Or is expenditure < 350

1) Total cost = Material+Labor
T = M+L
T = 3M
3M = M+L
2M = L

Labor cost is twice that of material.

If M=1, L=2; T=3. Expenditure < 350. Yes
M=150; L=300; T=450;


Actually, you may not want to use so many variables and then plug values. Chances of error are very high in this case. Preferably, stick to algebra or reason it out as follows:

>>> A construction company was paid a total of $500,000 for a construction project. The company's only costs for the project were for labor and materials.

500,000 is divided into 3 parts - Labor costs, material costs and profit.

>>> Was the company's profit greater than $150,000?

Was profit > 150,000?

>>> (1) The company's total cost was three times its cost for materials.

labor cost + material cost = 3 * material cost
labor cost = 2* material cost

So now we know that 500,000 is divided into 3 parts - 2*material costs (labor), material costs and profit.

** Tasks to perform **
- A) In the construction-cost solution, rewrite the paragraph that begins "Actually, you may not want to use so many variables" in a single shorter sentence.
- B) Please list the equations in the construction-cost solution that come between "1) Total cost = Material+Labor" and "Labor cost is twice that of material."
- C) Pick up the construction-cost solution after its final sentence and continue it.
The records have nothing to do with any of this.

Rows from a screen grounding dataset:
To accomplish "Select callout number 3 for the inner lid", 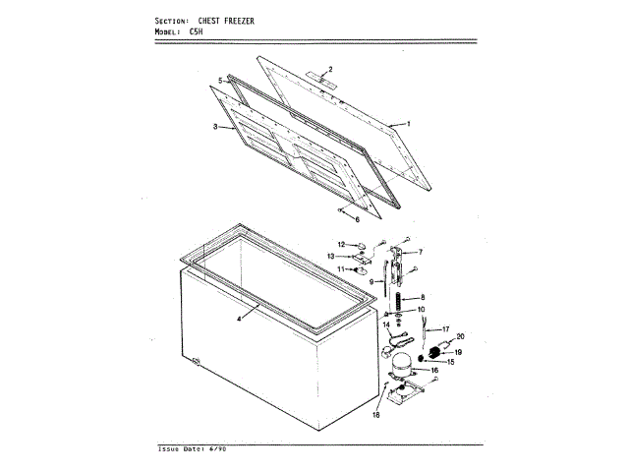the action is [x=215, y=127].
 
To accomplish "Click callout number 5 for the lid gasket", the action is [x=220, y=79].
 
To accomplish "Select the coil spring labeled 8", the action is [x=399, y=298].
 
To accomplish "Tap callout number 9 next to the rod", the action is [x=372, y=282].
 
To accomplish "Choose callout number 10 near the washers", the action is [x=422, y=310].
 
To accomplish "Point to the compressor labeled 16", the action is [x=401, y=364].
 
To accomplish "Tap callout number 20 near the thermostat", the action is [x=461, y=336].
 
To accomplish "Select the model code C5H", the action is [x=197, y=31].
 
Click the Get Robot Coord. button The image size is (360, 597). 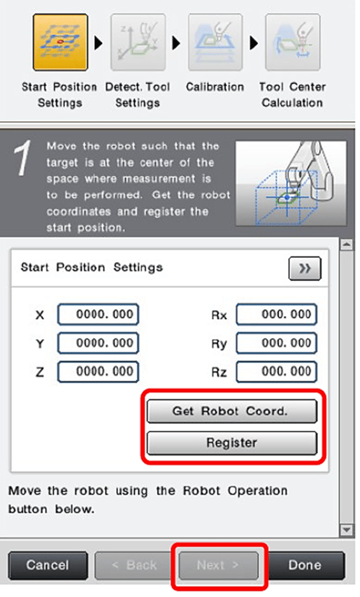click(x=232, y=411)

** Per-task answers **
- A) Defining many variables and plugging in values invites errors, so it is better to stick to algebra or reason the problem through.

- B)
- T = M+L
- T = 3M
- 3M = M+L
- 2M = L

- C)
But no idea what these costs and profit are. Not sufficient.

>>> (2) The company's profit was greater than its cost for labor
Profit > labor cost but no idea how much labor cost or material cost was. Not sufficient.

Together, Profit > 2 material cost so even if it was greater than 2*material cost by a very very small amount, 500,000 would have been split into 3 parts: 2*material cost (labor), material cost and 2*material cost (profit)
So 2*material cost would be at least 200,000. Hence profit is at least 200,000. Sufficient.
Answer (C).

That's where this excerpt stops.